2)    Tingkatkan Kualitas Pendidikan Masyarakat
Di sekolah kita diajarkan tentang toleransi, siswa diberikan pemahaman tentang kemajemukan masyarakat indonesia yang terdiri dari berbagai suku bangsa, adat istiadat dan agama. Sehingga masyarakat indonesia harus menyesuaikan diri dengan berbagai perbedaan yang ada, siswa diajarkan untuk menghargai dan menghormati orang lain yang berbeda dengan dirinya, sehingga dapat hidup damai bersama-sama. Oleh karena itu sangat penting untuk mengingkatkan pendidikan masyarakat, sehingga menjadikan masyarakat indonesia yang cerdas dan memiliki rasa toleransi yang tinggi. 
3)    Meningkatkan komunikasi di antara umat beragama untuk mengurangi prasangka serta mempererat kerukunan.
Komunikasi ini dalam bentuk dialog interaktif secara kontinu dengan tujuan untuk membangun kesadaran sebagai bagian dari masyarakat plural; kegiatan bersama untuk membangun rasa percaya di antara umat beragama, serta refleksi & renungan keagamaan untuk mensikapi perbedaan visi keagamaan.
4)    Kesadaran dari para pemuka agama untuk tidak menjadikan agama sebagai alat politik
Hal ini memang tidak mudah, karena politik berarti kekuasaan, dan agama merupakan kendaraan politik yang paling ampuh untuk mendapatkan kekuasaan.
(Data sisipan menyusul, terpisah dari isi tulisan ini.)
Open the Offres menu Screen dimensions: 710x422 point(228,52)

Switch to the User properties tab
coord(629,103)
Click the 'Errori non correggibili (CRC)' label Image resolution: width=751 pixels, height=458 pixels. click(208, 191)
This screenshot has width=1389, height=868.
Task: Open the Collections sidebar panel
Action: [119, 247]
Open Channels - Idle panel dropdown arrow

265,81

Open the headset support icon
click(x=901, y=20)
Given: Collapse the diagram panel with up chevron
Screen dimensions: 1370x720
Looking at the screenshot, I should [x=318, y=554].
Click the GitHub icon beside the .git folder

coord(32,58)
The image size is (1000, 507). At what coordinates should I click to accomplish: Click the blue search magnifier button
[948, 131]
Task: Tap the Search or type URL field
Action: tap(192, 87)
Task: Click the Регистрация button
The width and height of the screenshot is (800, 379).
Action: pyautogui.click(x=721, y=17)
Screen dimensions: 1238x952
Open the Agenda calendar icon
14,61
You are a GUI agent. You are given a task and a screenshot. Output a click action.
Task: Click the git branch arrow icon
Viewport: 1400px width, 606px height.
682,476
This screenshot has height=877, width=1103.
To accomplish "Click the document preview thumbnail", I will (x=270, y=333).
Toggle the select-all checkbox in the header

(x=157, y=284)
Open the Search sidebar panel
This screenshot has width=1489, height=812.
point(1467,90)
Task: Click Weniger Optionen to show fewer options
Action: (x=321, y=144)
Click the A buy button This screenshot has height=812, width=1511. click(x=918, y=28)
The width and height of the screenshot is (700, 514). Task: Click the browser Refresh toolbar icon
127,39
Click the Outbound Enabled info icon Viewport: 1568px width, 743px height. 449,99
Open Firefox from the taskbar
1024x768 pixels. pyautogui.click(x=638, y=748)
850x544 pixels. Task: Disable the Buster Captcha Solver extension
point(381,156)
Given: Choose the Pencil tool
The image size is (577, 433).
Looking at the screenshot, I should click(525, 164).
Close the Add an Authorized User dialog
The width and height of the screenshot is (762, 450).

Padahal sebagian besar pemeluk agama tergolong pada masyarakat level bawah, yang mengedepankan emosi pada para pemimpin agamanya (politik), ditambah dengan kekurangmampuan mengulas konflik dengan lebih bijaksana dalam tataran wacana, sehingga mudah sekali digiring pada aksi brutal untuk mempertahankan agamanya (pemimpin). Oleh karena itu pemimpin keagamaan diharapkan mengurangi perannya dalam politik atau tidak memunculkan pendapat yang sudah dirasuki oleh kepentingan politik. Selain itu menumbuhkan suasana yang sejuk serta tidak menguatkan klaim kebenaran yang mengarah pada fanatisme yang keliru.
5)    Tingkatkan wawasan akan ilmu keagamaan.
Setiap agama mengajarkan akan cinta kasih dan perdamaian, tetapi masih banyak umat di masing-masing agama yang belum memahami dan menjalankannya secara sungguh-sungguh. Sehingga masih terjadi perselisihan antar umat beragama, dengan meningkatkan wawasan akan ilmu kegamaan ini diharapkan umat dapat memahami dan menjalankan ajaran agamanya secara baik dan sungguh-sungguh.
6)    Tingkatkan rasa persatuan
Semboyan bangsa indonesia yaitu “Bhineka Tunggal Ika” yang berarti “walaupun berbeda-beda tetapi tetap satu jua” harus dipegang teguh oleh seluruh lapisan masyarakat indonesia. Rasa persatuan bahwa kita suatu bangsa yang satu yaitu bangsa indonesia. Seperti yang telah ditanamkan oleh para pendiri bangsa untuk mencapai cita-cita bangsa.  Maka tentunya rasa toleransi harus terus ditingkatkan, sehingga kita bisa seiring sejalan dalam perbedaan.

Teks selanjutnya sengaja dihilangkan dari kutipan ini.